====== Data excerpts

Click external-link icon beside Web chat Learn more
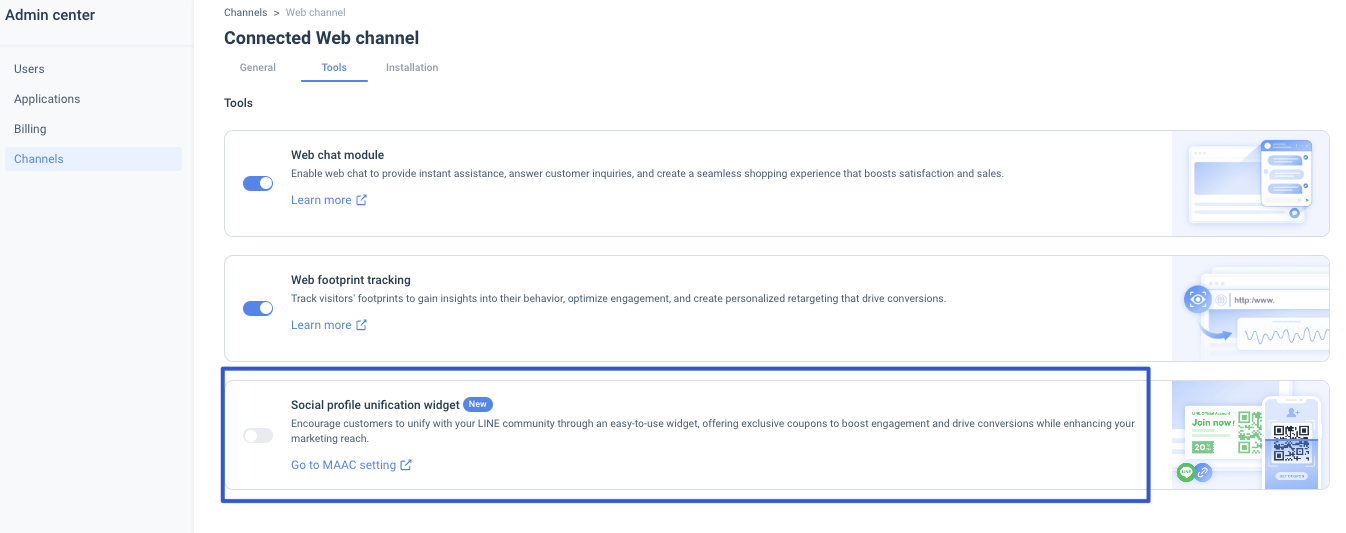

============
====== Data excerpts

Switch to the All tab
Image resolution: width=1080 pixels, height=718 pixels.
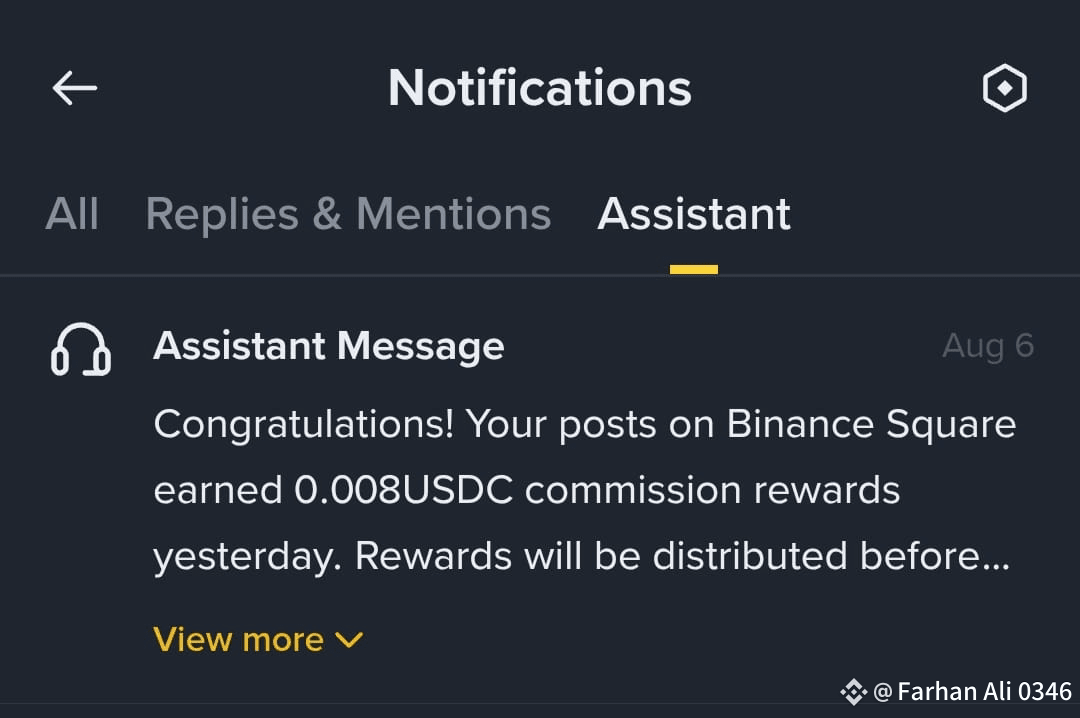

============
====== Data excerpts

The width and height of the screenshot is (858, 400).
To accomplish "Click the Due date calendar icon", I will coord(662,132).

============

◆ What you should do ◆
Gather from the records above every line containing the string "height".

◆ Exercise response ◆
Image resolution: width=1080 pixels, height=718 pixels.
The width and height of the screenshot is (858, 400).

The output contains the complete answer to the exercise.